Sagentia Group plc (AIM:SAG) has acquired the entire share capital of Oakland Innovation Limited (“Oakland”), an R&D consultancy specialising in technology innovation and market intelligence for the global consumer and healthcare markets.

Founded in 1989 by Managing Director, Michael Zeitlyn, Cambridge-based Oakland employs 47 staff, of which approximately two-thirds are PhD qualified. Michael Zeitlyn, and Jennifer Brown, Sales Director and shareholder, will remain with the business. Oakland will be integrated into Sagentia’s Technology Advisory Division.

In the year to 31 December 2014, Oakland generated revenue of approximately £3.9 million and profit before tax of approximately £0.7 million. Net assets at completion were approximately £0.5 million including £0.7 million in cash. These figures are all unaudited. The total cash consideration of £5.0 million will be satisfied as to £3.6 million in cash on completion (payable out of Sagentia’s existing cash resources) and as to £1.4 million satisfied by the sale of Sagentia’s treasury shares, equivalent to 1,043,333 Sagentia shares at the average closing mid-market price of 130.7 pence on the five dealing days immediately prior to completion. The Sagentia shares are subject to lock-in periods of between 18 months and three years. There is no deferred consideration.

The total number of ordinary shares in issue (excluding treasury shares) following this announcement is 38,379,948. Sagentia holds 3,682,087 shares in treasury. Following this announcement the directors of Sagentia Group plc have interests in the ordinary shares of the Company as follows:

No. shares owned% Holding
Martyn Ratcliffe12,512,90632.60%
David Courtley375,0000.98%


The Group’s Preliminary Results for the period ended 31 December 2014 are anticipated to be released on Wednesday, 4 March 2015. Following the announcement on 23 January, the Board has consulted with a number of major shareholders regarding the application of the Group’s significant cash resources.

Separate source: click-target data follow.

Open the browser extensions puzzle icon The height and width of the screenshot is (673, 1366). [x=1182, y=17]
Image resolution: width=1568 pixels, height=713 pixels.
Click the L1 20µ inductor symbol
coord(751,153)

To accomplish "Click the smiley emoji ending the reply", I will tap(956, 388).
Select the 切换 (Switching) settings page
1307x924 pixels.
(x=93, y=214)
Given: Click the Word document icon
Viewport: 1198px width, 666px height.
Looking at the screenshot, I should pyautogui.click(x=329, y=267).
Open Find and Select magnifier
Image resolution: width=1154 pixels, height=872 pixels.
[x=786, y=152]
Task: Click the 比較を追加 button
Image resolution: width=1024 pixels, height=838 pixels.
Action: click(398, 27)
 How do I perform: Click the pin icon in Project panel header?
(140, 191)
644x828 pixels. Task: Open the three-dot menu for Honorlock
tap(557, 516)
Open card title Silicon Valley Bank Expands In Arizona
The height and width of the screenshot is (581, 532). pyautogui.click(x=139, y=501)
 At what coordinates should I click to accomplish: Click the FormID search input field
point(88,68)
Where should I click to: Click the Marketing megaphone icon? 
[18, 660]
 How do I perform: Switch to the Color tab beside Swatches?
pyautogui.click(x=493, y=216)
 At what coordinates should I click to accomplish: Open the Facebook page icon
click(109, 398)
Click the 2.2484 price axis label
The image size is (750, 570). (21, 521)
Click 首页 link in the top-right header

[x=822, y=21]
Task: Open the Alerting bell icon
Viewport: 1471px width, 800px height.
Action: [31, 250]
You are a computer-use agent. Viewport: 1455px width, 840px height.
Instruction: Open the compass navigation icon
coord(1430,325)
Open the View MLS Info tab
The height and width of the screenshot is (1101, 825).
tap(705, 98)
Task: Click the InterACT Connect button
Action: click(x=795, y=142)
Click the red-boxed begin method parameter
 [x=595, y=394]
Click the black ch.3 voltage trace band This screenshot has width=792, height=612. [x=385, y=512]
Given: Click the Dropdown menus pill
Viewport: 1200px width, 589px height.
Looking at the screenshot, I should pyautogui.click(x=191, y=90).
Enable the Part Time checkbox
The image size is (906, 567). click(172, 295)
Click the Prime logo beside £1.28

As a result, it is apparent that a tender offer at a price that the Board could recommend, based on the Company’s share price over the past six months, would be unlikely to receive sufficient acceptances to warrant the cost that would be incurred. The Board appreciate this strong shareholder support and will therefore provide an update on alternative proposals at the time of the Preliminary Results.